Large-scale randomness study of security margins for 100+ cryptographic functions [SECRYPT 2022]

@Article{2022-securitymargins-secrypt,
  Title = {Large-scale randomness study of security margins for 100+ cryptographic functions},
  author = {Dusan Klinec, Marek Sys, Karel Kubicek, Petr Svenda, Vashek Matyas},
  conference = {19th International Conference on Security and Cryptography (SECRYPT 2022)},
  year = {2022},
  language = {eng},
  location = {Lisabon},
  publisher = {INSTICC},
  isbn = {978-989-758-590-6},
  doi = {10.5220/0000163500003283},
  pages = {134--146},
  publisher = {INSTICC}
}

Abstract

The output of cryptographic functions, be it encryption routines or hash functions, should be statistically indistinguishable from a truly random data for an external observer. The property can be partially tested automatically using batteries of statistical tests. However, it is not easy in practice: multiple incompatible test suites exist, with possibly overlapping and correlated tests, making the statistically robust interpretation of results difficult. Additionally, a significant amount of data processing is required to test every separate cryptographic function.
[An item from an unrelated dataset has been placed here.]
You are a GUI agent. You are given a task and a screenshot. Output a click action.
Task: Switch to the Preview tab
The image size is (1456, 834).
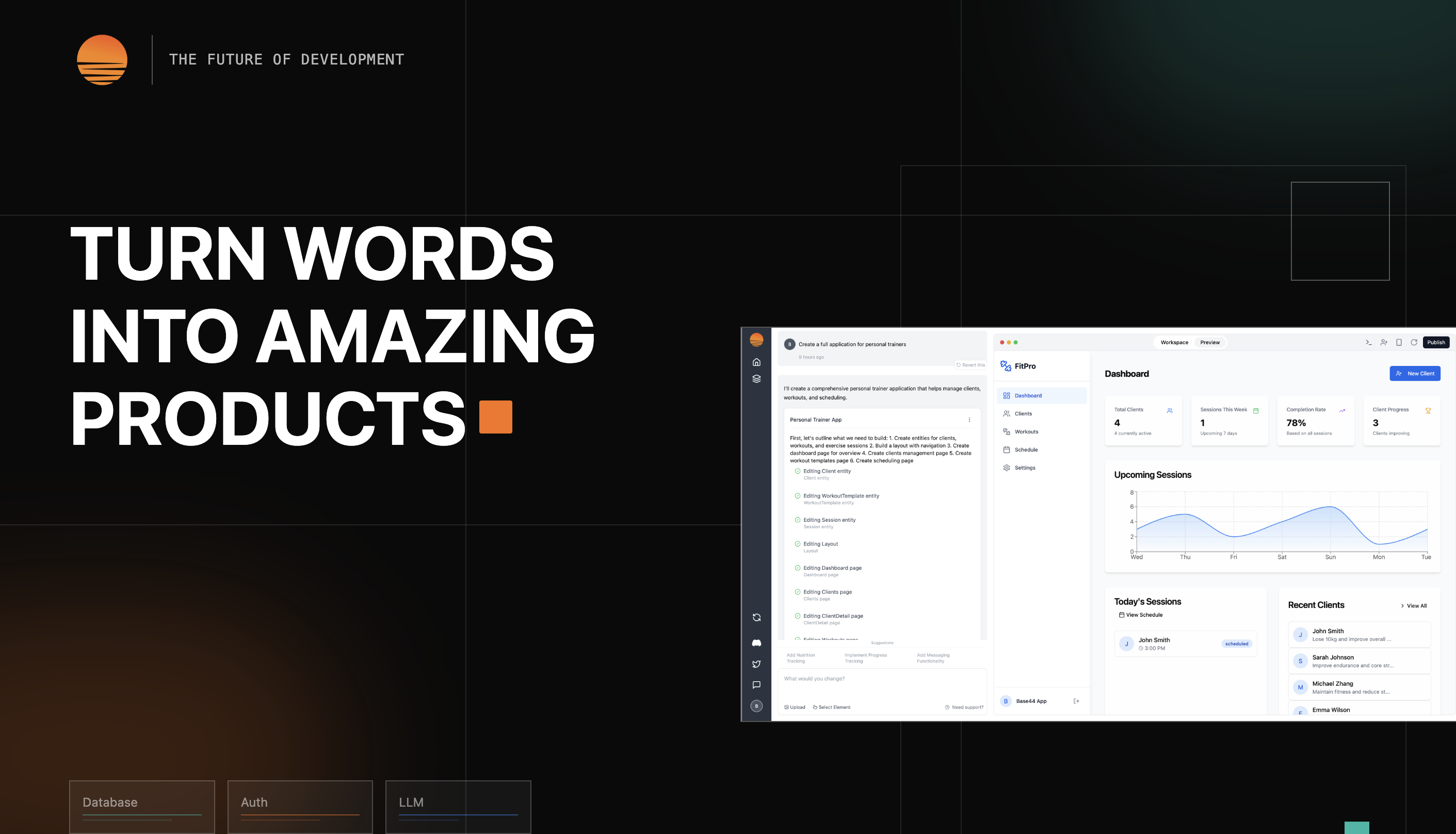(1210, 343)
Due to these obstacles, no large-scale systematic analysis of the the round-reduced cryptographic functions w.r.t their input mixing capability, which would provide an insight into the behaviour of the whole classes of functions rather than few selected ones, was yet published. We created a framework to consistently run 414 statistical tests and their variants from the commonly used statistical testing batteries (NIST STS, Dieharder, TestU01, and BoolTest).

Using the distributed computational cluster providing required significant processing power, we analyzed the output of 109 round-reduced cryptographic functions (hash, lightweight, and block-based encryption functions) in the multiple configurations, scrutinizing the mixing property of each one. As a result, we established the fraction of a function’s rounds with still detectable bias (a.k.a. security margin) when analyzed by randomness statistical tests.